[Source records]
################
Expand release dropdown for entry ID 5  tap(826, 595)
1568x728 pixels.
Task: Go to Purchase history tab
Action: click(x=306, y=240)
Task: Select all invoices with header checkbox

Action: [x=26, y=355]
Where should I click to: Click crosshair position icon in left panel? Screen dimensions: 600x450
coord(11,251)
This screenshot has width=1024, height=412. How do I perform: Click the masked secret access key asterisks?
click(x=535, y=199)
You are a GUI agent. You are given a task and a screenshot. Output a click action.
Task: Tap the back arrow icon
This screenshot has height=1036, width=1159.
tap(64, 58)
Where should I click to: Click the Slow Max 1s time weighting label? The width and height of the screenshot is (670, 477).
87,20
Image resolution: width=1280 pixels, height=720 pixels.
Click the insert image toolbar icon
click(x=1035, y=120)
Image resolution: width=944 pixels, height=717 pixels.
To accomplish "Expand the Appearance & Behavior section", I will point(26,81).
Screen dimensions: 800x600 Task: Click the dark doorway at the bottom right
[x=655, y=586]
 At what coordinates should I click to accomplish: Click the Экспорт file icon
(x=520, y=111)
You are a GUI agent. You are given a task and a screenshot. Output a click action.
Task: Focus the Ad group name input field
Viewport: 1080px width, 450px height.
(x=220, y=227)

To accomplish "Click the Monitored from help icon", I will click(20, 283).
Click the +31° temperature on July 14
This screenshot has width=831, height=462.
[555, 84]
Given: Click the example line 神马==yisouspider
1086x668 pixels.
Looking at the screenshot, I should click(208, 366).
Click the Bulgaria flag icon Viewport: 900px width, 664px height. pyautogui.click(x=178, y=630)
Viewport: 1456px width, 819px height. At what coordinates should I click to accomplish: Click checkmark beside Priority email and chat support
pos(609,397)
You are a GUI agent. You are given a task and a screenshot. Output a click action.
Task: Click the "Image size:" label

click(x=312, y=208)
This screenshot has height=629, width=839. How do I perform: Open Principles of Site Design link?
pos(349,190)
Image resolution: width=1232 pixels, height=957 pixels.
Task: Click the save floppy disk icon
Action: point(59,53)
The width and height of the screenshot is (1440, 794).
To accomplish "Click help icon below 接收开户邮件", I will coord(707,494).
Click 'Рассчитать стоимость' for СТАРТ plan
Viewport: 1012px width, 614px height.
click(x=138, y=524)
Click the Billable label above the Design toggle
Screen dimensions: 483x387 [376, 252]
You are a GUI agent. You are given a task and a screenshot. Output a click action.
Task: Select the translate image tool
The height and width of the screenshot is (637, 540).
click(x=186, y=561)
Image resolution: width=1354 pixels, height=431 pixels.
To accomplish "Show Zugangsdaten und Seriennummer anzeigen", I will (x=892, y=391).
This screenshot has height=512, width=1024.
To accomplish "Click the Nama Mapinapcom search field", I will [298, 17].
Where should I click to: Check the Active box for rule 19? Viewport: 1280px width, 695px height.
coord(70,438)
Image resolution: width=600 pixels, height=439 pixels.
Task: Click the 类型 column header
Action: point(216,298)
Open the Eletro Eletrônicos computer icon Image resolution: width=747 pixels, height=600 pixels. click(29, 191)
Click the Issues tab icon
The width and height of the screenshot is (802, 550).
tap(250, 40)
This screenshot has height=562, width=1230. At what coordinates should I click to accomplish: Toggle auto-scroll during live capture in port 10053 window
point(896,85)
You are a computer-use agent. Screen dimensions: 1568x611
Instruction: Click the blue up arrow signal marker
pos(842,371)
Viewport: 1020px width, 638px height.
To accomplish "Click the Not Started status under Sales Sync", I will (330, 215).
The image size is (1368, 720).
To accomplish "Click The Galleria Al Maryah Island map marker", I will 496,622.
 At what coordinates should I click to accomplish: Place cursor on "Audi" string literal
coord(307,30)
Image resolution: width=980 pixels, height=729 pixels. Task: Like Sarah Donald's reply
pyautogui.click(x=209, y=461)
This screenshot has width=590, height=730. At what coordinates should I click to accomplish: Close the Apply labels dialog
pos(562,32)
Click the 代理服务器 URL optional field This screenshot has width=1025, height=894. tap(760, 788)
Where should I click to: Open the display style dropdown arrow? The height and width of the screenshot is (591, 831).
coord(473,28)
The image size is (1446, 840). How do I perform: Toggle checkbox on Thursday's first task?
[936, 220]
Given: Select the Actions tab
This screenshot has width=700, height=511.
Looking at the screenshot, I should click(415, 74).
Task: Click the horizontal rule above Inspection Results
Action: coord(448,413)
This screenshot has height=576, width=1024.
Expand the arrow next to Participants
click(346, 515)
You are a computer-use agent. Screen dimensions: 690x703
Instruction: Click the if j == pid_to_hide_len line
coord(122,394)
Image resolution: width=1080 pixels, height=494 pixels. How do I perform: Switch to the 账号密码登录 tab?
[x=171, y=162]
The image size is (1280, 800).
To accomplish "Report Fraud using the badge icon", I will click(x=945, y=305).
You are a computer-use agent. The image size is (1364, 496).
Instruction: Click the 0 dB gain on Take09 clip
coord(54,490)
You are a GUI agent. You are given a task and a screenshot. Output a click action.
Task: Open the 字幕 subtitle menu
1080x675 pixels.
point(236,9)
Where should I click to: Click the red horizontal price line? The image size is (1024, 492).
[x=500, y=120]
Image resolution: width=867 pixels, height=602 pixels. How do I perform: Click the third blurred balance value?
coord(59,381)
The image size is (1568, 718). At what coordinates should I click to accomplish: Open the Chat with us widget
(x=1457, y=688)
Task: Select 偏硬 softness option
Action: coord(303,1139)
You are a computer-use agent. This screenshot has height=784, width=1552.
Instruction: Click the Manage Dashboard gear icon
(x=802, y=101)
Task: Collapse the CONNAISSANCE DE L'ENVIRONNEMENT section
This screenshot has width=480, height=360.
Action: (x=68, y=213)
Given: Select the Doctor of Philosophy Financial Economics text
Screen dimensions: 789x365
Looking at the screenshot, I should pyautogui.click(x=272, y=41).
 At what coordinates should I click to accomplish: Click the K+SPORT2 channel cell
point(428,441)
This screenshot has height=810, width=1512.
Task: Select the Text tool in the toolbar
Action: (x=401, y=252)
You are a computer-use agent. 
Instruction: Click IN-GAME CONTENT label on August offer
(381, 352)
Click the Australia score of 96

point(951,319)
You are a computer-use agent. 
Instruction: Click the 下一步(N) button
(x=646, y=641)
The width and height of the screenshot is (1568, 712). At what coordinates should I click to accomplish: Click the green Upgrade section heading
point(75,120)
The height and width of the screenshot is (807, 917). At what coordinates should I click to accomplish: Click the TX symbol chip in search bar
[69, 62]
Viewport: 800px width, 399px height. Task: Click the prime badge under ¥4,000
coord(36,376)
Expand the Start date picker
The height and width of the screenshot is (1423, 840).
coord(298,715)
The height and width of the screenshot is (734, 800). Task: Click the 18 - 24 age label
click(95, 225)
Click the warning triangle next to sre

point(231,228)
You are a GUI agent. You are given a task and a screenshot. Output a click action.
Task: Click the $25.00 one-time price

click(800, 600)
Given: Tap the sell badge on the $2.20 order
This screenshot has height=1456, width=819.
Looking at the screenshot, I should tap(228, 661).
################
— Aim of the exercise —
Only the lines of the data holding the string "field" are wanted; copy each of them.

— Your response —
Task: Focus the Ad group name input field
To accomplish "Click the Nama Mapinapcom search field", I will [298, 17].
Click the 代理服务器 URL optional field This screenshot has width=1025, height=894. tap(760, 788)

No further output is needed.